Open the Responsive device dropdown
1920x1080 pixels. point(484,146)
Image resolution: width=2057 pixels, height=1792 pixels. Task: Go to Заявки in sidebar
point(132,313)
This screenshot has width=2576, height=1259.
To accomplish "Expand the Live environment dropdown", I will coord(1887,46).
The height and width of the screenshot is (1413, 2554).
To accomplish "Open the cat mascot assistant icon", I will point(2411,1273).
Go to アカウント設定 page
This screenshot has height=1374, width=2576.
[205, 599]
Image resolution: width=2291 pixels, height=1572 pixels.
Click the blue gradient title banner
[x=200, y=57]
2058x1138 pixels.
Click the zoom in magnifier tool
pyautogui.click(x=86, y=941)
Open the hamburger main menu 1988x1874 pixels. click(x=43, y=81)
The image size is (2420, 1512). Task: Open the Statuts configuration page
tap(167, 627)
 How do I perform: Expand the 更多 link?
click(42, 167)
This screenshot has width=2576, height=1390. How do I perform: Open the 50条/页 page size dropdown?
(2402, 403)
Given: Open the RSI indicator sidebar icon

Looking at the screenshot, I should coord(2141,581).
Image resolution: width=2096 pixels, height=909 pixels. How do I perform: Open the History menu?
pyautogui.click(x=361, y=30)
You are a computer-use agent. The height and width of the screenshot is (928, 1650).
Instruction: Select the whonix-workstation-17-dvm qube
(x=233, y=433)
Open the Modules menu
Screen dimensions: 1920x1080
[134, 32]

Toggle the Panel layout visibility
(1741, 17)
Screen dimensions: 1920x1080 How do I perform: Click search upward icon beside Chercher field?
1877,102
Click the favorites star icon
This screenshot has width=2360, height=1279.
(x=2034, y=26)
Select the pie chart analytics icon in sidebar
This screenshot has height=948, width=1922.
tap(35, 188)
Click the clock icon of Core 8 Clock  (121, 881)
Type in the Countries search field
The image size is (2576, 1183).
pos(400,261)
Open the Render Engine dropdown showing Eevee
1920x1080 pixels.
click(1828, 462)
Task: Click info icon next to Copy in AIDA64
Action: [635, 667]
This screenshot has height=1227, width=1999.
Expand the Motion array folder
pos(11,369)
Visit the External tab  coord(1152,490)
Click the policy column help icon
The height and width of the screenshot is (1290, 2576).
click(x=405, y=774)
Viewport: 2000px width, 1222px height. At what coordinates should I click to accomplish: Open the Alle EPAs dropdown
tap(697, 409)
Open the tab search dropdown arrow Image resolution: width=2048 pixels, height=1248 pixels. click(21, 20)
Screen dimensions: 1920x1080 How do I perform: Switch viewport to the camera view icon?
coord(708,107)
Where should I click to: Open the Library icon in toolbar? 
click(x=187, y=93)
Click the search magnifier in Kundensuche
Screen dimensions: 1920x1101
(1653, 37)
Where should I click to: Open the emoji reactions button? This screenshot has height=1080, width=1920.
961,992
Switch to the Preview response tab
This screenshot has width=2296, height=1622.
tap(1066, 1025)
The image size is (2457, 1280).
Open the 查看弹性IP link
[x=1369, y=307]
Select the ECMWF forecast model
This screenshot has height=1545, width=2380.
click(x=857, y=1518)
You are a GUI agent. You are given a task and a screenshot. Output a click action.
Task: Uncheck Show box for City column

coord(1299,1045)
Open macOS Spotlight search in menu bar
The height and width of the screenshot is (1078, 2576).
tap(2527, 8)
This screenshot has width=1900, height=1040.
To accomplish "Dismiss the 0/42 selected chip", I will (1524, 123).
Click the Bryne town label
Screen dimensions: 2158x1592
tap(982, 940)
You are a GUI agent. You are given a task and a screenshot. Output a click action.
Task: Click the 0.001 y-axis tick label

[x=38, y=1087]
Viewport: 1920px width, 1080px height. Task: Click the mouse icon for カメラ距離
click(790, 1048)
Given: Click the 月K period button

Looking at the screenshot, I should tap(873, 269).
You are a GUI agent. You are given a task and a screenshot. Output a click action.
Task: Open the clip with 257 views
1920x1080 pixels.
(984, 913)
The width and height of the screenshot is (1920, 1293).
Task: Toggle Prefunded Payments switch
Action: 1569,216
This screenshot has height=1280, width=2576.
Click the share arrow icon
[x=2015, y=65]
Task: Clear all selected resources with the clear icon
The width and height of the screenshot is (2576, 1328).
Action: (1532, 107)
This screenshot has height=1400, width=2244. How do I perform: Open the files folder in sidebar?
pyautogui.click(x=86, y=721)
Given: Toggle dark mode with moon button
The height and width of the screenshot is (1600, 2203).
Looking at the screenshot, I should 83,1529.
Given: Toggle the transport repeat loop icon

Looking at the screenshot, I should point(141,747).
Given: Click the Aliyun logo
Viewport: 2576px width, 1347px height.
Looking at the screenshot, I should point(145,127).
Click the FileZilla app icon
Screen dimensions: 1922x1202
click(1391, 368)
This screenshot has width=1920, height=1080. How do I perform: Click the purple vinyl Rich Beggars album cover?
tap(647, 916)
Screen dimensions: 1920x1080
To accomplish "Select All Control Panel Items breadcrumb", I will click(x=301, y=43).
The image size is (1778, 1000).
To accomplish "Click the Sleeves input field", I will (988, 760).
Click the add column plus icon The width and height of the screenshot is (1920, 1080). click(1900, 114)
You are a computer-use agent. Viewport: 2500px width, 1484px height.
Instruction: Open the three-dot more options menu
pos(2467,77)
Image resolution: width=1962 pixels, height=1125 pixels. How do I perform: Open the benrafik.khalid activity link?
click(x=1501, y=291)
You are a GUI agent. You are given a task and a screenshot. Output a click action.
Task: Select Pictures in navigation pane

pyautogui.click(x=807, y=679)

**WHAT THE EXERCISE ASKS**: From the entries above, extract every line where the word "with" appears.

**TASK SOLUTION**:
Task: Open the clip with 257 views
Task: Clear all selected resources with the clear icon
Given: Toggle dark mode with moon button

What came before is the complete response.